Directed Energy: The Joe Satriani Interview, Part One

Joe Satriani is that unique guitarist who is both revered by the crowd that digs technically amazing musicians, yet possesses a great deal of mainstream appeal. That success is a function of the fact that he writes accessible, catchy and memorable melodies, as opposed to merely crafting vehicles upon which to lay a bunch of dazzling fretwork. His latest album Unstoppable Momentum continues in that vein while pushing the boundaries in several directions. I recently spoke with Joe about the album and other topics. – bk.

Bill Kopp: Unstoppable Momentum seems like a perfect title for the new album; it’s something like your fourteenth album of new material. I have often wondered: when one removes the lyrical component from a song – or, rather, never puts it in to begin with – it’s up to the texture and melody to convey the thoughts and emotions associated with the song. When you’re writing a song, do you have a story or ideas, so to speak, in your head? Put another way, even though there are no words, are your songs “about” things?

Joe Satriani: Absolutely. I guess I took my cue from classical composers, jazz composers, and film score giants of the last few hundred years; they wrote amazing instrumental music about very specific things. I’m writing music about people I know, people who I interact with, things that happen to me, things that I witness, things that I read about, and even things that are just fun to daydream about, to imagine. The songs are always about something.
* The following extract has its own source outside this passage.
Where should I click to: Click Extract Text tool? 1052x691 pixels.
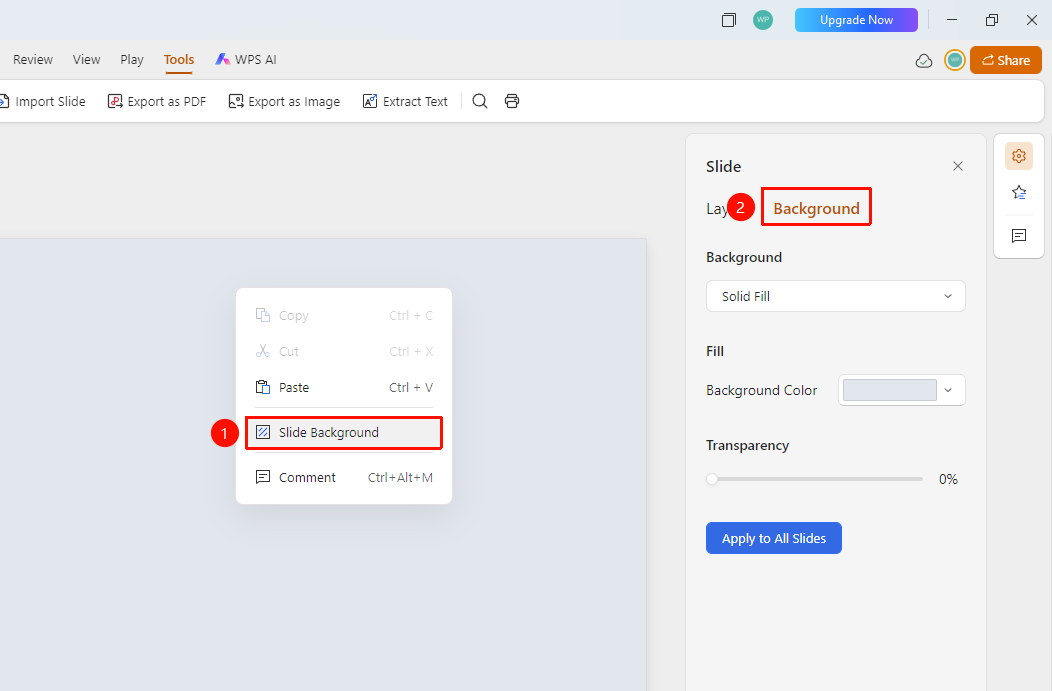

BK: I have your first two albums and the Dreaming #11 EP on vinyl. And I love those records. Your guitar playing is timeless, and – at least from the perspective of the record buyer – seems to have exploded onto the scene fully formed. Two questions about that. One, how would you characterize the changes in your style, or approach to playing, since those early albums?

JS: I like to think that in certain areas – if I can go a little guitar-geeky here – that I’ve gotten better at a number of things that I started working on when I was extremely young. A lot of that has to do with misdirected energy; when you’re really young, you’re full of energy, and sometimes…y’know. Some of it gets burnt up in no direction at all. And you can keep at not only the composing, but the quest to be technically more effective. Because you don’t want people to really be reminded of the technique; I prefer that it’s hidden. I don’t want people to think of me that way; I just want my technique to serve the song.

Sometimes, in other fields, you want to be rewarded for the display of technique, but that’s actually the opposite of what I’m looking for.

The trick is to be able to have all that quality in your execution, but you only want your audience to hear the story, the emotion behind the playing. And that’s what I hope I’m getting better and better at with each record: at conveying music and emotion while the technique gets better.

BK: The only thing about those early records that sounds dated is the drums; on the earliest material, it’s a little stiff and less “organic” than your later material. Would you agree, and if so, is that a function of (a) using real or non-electronic drums now, or (b) your loosening up in terms of your composition?

JS: It’s important to know that the very first EP that I did on my own label (Joe Satriani, 1984), there were no drums. There was no bass guitar, no keyboards. It was all guitar; a very avant-garde approach to making a guitar album. This was my reaction to trying to carve a new road out without stepping on accomplishments made by Jeff Beck, John McLaughlin, and other guitar instrumentalists who were very popular when I started learning to play. So I came at it from a really outside point of view. And then the second record I did was a full length record called Not of This Earth (1986), which got licensed by Relativity; that was the first full-length record that I did where I brought in some real drums, some drum machines, and I played bass and keyboards as well as guitar.

I suppose that I – and John Cuniberti, who engineered the record and co-produced with me, and drummer Jeff Campitelli – we were always looking to do something a little bit strange. We were purposely saying, “We’re not gonna have a regular drum kit playing drum fills here and there. We’re going to do, let’s say, a drum machine kick drum, a real snare drum and hi-hat cymbals, and no drum fills.” So in a song like “Not of this Earth” or even “Flying in a Blue Dream,” there are no drum fills at all. That might seem bizarre, but stylistically we were fans of Kraftwerk and unusual computer music as well as Hendrix and The Beatles.

So what came out of that was a really strange combination of what you just mentioned, basically a stiffer rhythm section. What it was, was creating a different canvas for the guitar. And of course we’ve released so many live DVDs with all of those songs done in the human way, and it’s a very stark contrast, isn’t it? “Flying in a Blue Dream” from Live in San Francisco (2001) and the version from the album are very different in their feel.